Sherwin [00:02:06]: Yeah, honestly, I think it’s like it’s kind of similar to this podcast studio, which is I think we’ve had a number of Dev Days now. We honestly were like slowly figuring things out as a company over time as well. And both from a product perspective and also from a like how we want to present ourselves with Dev Day. And at this point, we’ve had a lot of feedback from people. I actually think a lot of attendees will get like an email with like a chance for feedback as well. And we actually like do read those and we act on those. And like one of the things that we did this year that I really liked were all of those. Like there was like some art installations and like the little arcade games that we did, which was, you know, came up with via like engaging with the feedback.
Christina [00:02:43]: Yeah, the arcade games were so fun. I loved like the theme of all the ASCII art throughout. This is my first SF Dev Day, but I’ve been to the Singapore one. That was actually my first week there. Oh, yeah, that’s the one I spoke about. Yeah, I saw you there. That was my first week of OpenAI. So really in the deep end.
swyx [00:02:57]: Put it on a plane to Singapore. Yeah. Yeah, that’s awesome. Well, so, you know, that’s congrats on everything. And like kudos to the organizing team. We should talk about some developer API stuff. Yeah. So we’re going to cover a few of the things. You’re not exactly working on Apps SDK, but I guess what should people just generically take away? What should developers take away from the Apps SDK launch? Like how do you internally view it?

--

• _Apply what you read_
a: According to the Dev Day transcript, where did the idea for the art installations and arcade games come from?
b: Please extend the Dev Day transcript, picking up right after its final sentence.
The lines after the Dev Day transcript play no part here.

• _Entries shown_
--

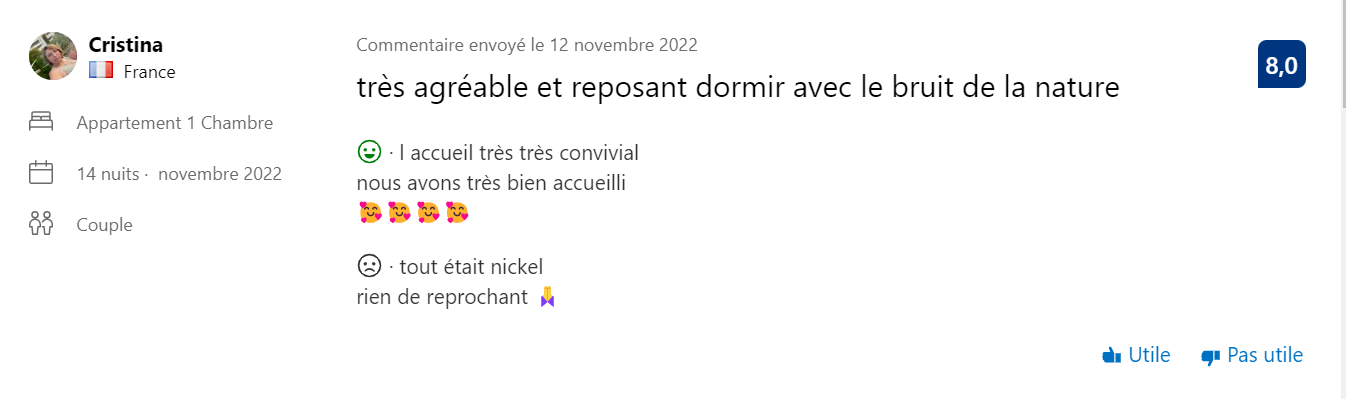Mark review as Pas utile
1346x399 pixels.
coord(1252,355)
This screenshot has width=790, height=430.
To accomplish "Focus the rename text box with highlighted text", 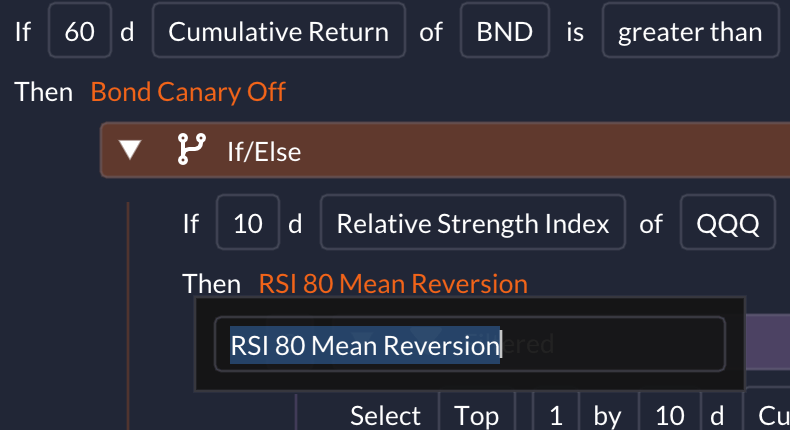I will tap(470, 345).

--

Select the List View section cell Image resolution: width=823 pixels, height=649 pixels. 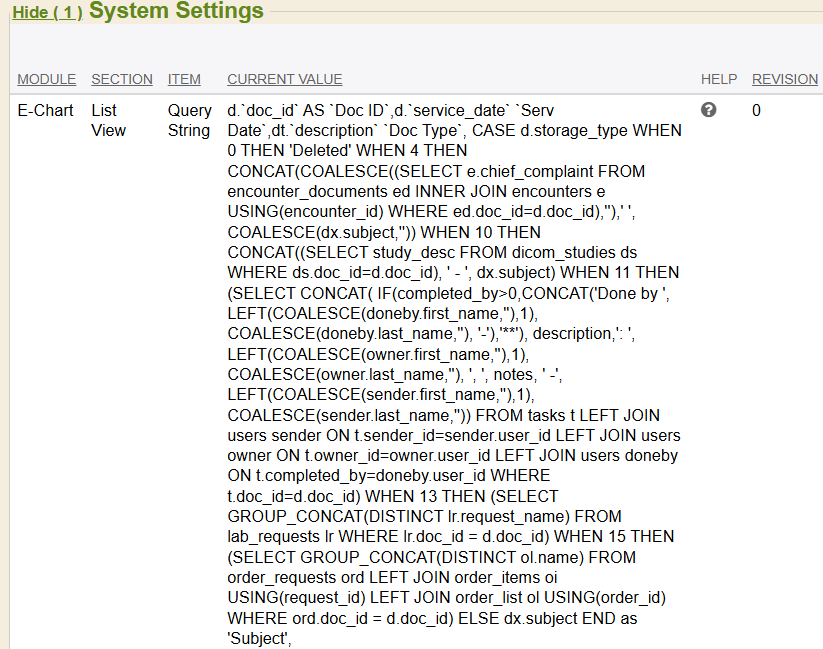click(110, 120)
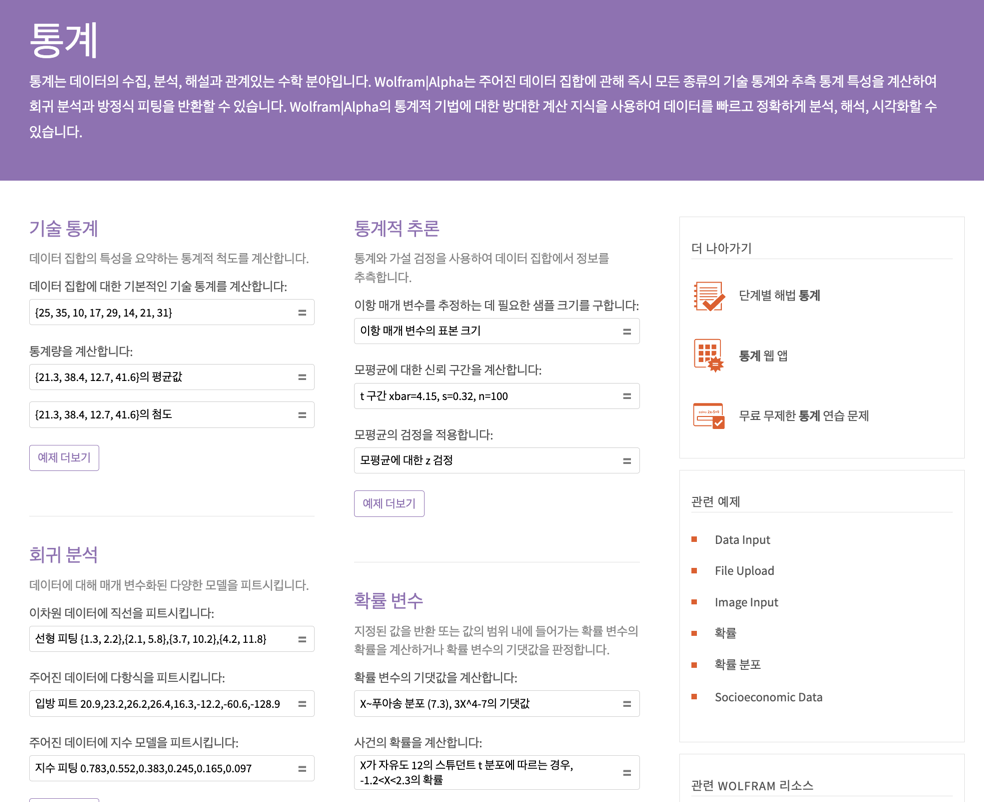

--

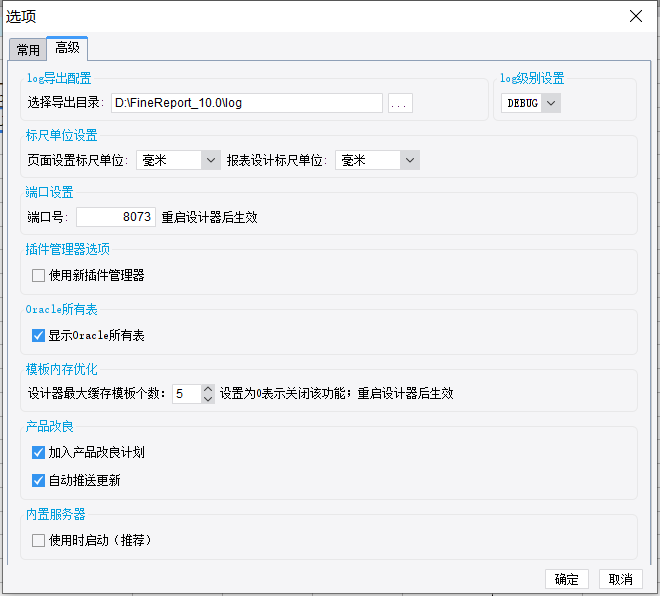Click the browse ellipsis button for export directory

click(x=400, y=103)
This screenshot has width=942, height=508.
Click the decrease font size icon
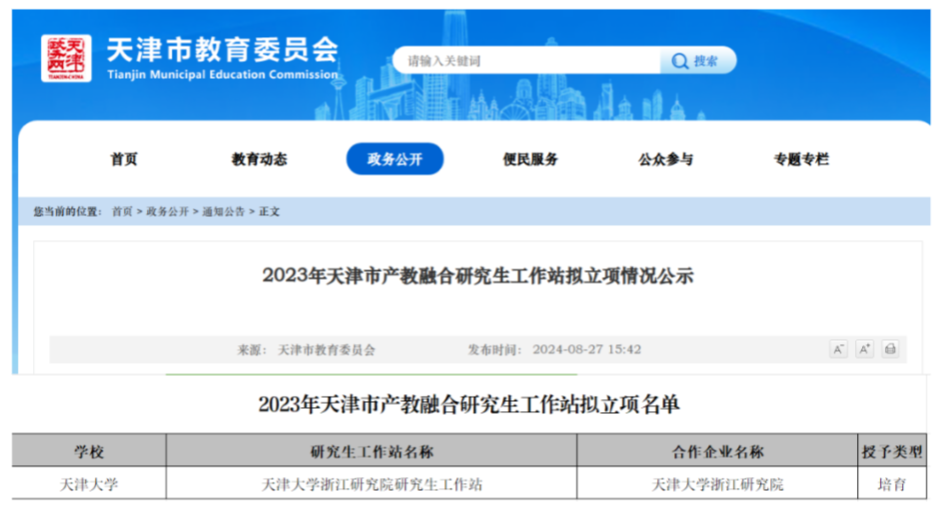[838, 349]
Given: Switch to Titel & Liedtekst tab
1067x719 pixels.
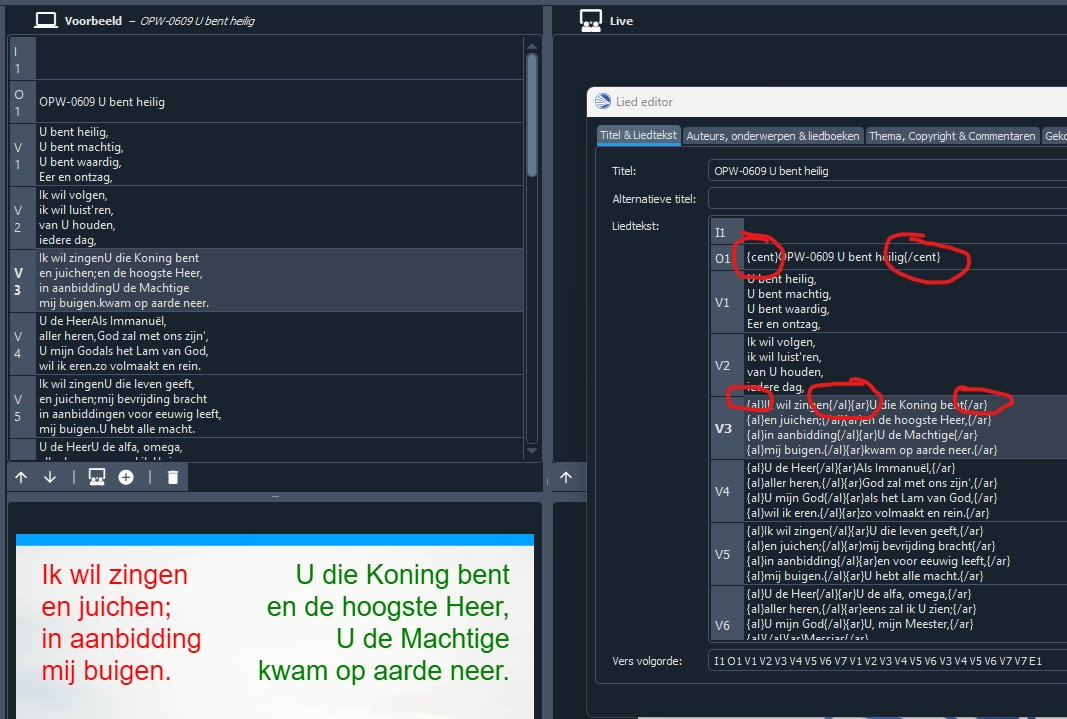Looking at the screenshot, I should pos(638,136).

--

• _Answers to the problems_
a: They came from engaging with the feedback from attendees.

b:
Sherwin [00:03:22]: So the way that I think about it is I actually view OpenAI since the very beginning as a company that is really valued. Kind of like opening up our technology and like bringing it out to the rest of the world. One thing we talk about a lot internally is. You know, our mission at OpenAI is to, one, build AGI, which we’re trying to do, and then, but two, you know, potentially, you know, just as important is to bring the benefits of that to the entire world. And one thing that we realized very early on is that we as a company, it’s very difficult for us to just bring it to every truly every corner of the world. And we really need to rely on developers, other third parties to be able to do this, which is, you know, Greg talked about the start of the API and like kind of how that was formulated. But that was part of, you know, that mentality, which is we. We need to rely on developers and we need to open up our technology to the rest of the world so that they can partake for us to really fulfill our mission. So the API obviously is a very natural way of doing that, where we just literally expose API endpoints or expose tools for people to build things. But now that we have, you know, ChatGPT with its 800 million weekly active users, I forgot the stat that we shared. I think it’s like now the fifth or sixth largest website in the world.
swyx [00:04:30]: And the number one and number two most downloaded on the Apple App Store.
Sherwin [00:04:35]: Oh, yeah, with Sora, yeah, yeah, but I don’t like it moves around all the time.
swyx [00:04:37]: So it’s kind of hard to celebrate and, you know, just screenshot it when it’s good.
Sherwin [00:04:40]: Yeah, we definitely screenshot it when it was good. But kind of going back to my main point is like we’ve always kind of engaged the developers as a way for us to bring the benefits of of AGI to the rest of the world. And so I view this as actually a natural extension of this. Candidly, we’ve actually been trying to do this, you know, a couple of times with the last dev day with GPT, two dev days ago with I’m sorry, two devs ago. With GPTs and plugins, which was, I think, not tied to a dev day. So I view this as like, again, we love to deploy things so iteratively and I view it as like just a continuation of that process and also engaging deeply with developers and helping them benefit from some of the stuff that we have, which which in this case is ChatGPT distribution.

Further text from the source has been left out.